RECORDS PROVIDED:
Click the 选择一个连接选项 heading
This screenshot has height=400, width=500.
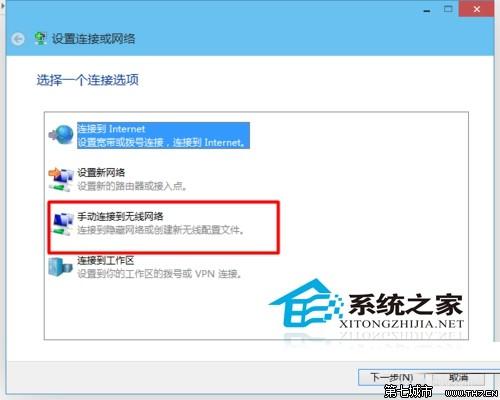87,80
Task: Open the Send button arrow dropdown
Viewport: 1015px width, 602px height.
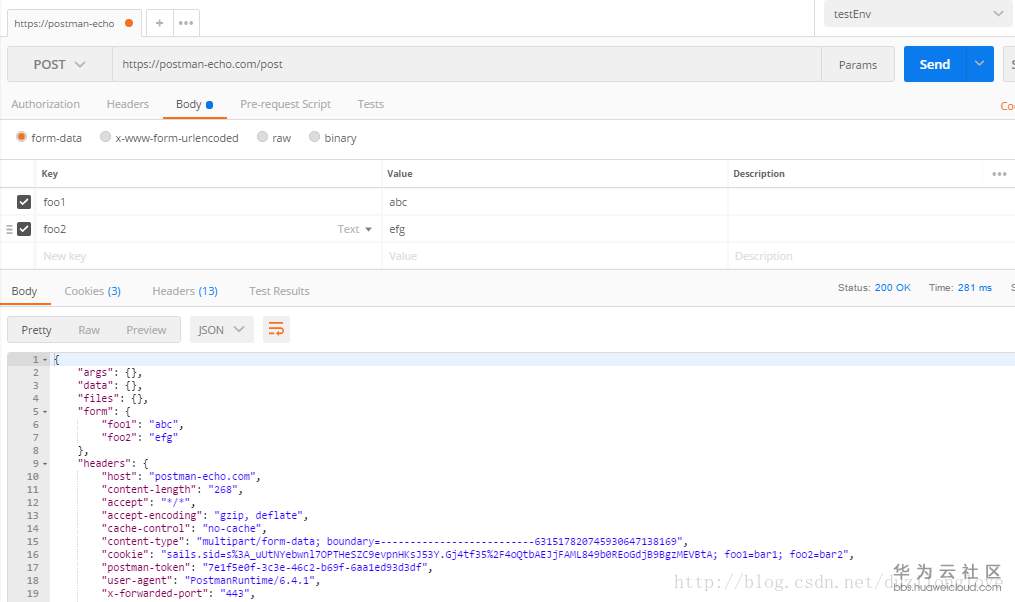Action: (980, 64)
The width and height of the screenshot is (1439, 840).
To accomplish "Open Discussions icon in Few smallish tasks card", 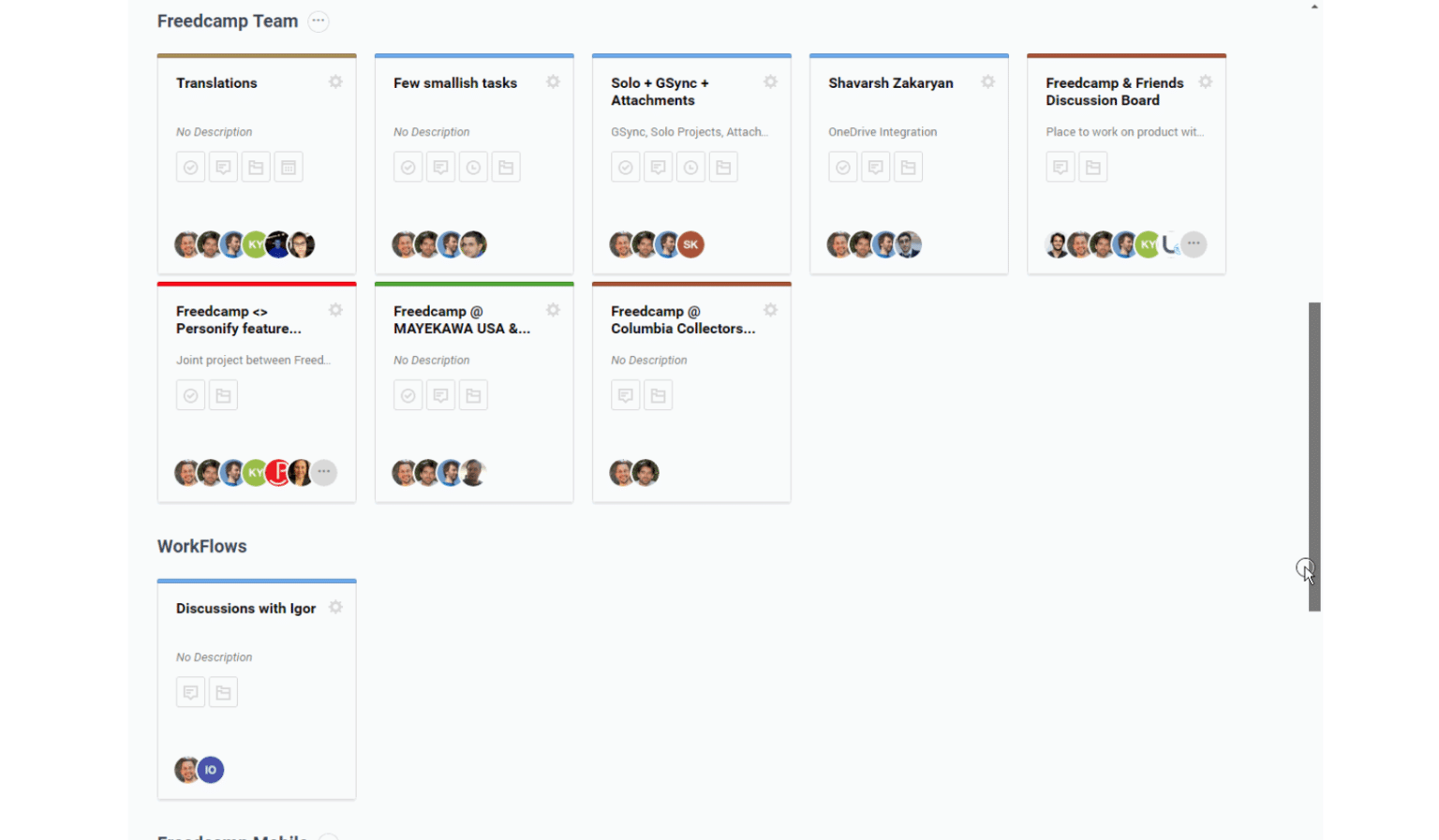I will 440,168.
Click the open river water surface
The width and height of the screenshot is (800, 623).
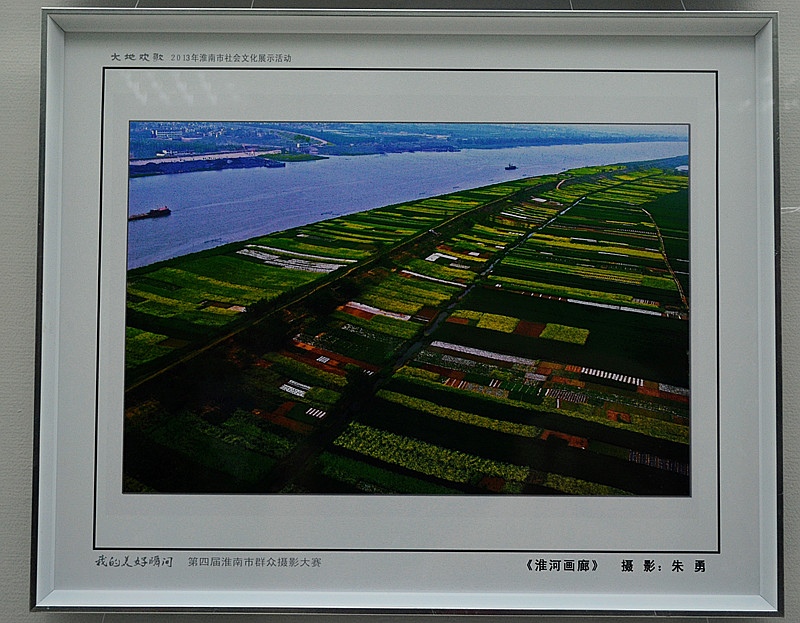click(x=330, y=195)
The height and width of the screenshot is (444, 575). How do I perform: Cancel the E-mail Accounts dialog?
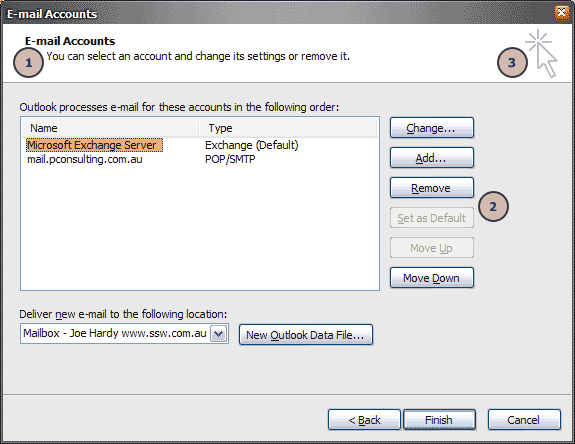(x=524, y=420)
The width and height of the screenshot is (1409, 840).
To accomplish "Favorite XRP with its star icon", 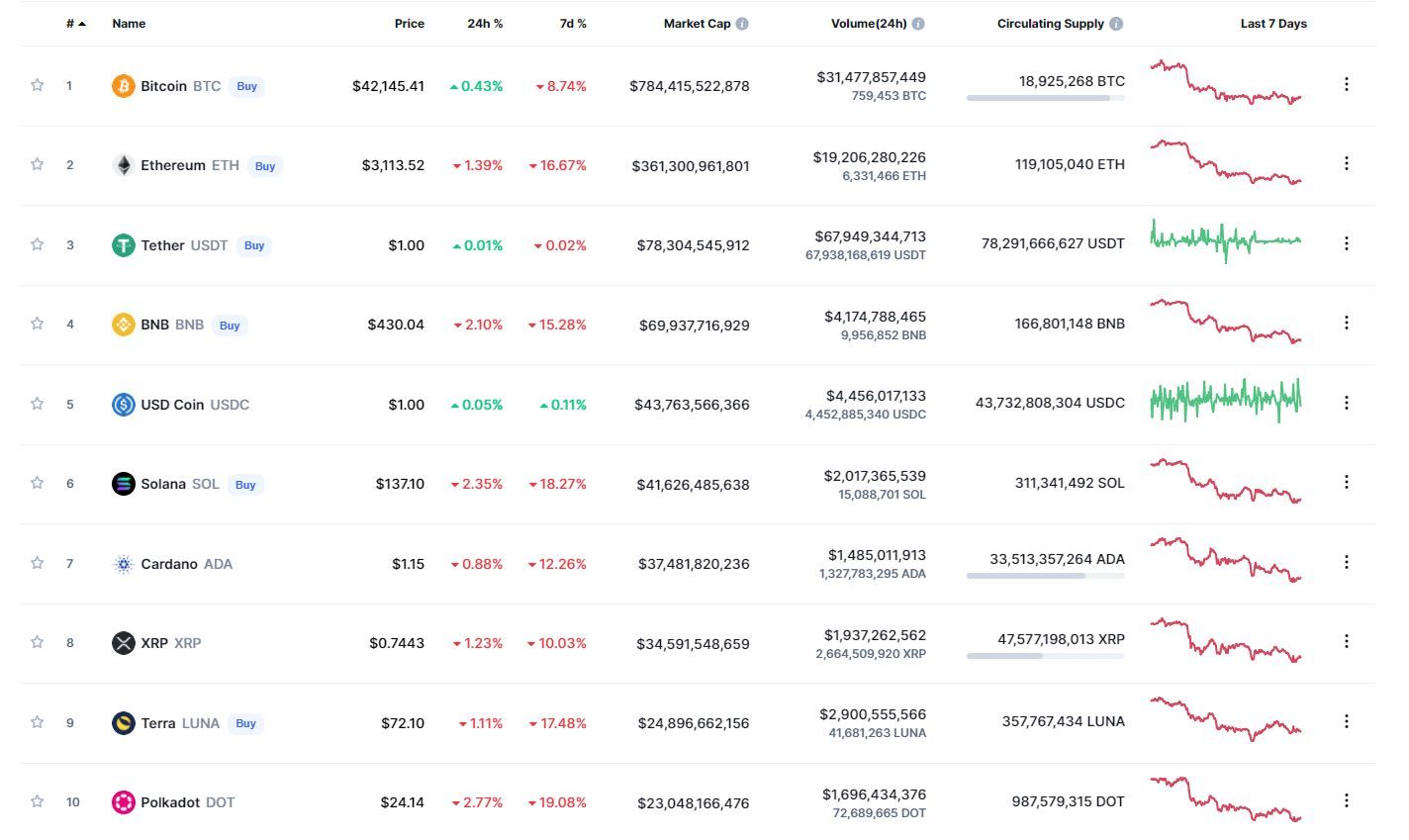I will (x=38, y=642).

TASK: List each line of the material that contains the string "width", matching case exactly.

EXERCISE ANSWER:
This screenshot has height=400, width=500.
Viewport: 1015px width, 602px height.
The width and height of the screenshot is (1439, 840).
The width and height of the screenshot is (800, 623).
The height and width of the screenshot is (444, 575). How do I perform: Cancel the E-mail Accounts dialog?
The width and height of the screenshot is (1409, 840).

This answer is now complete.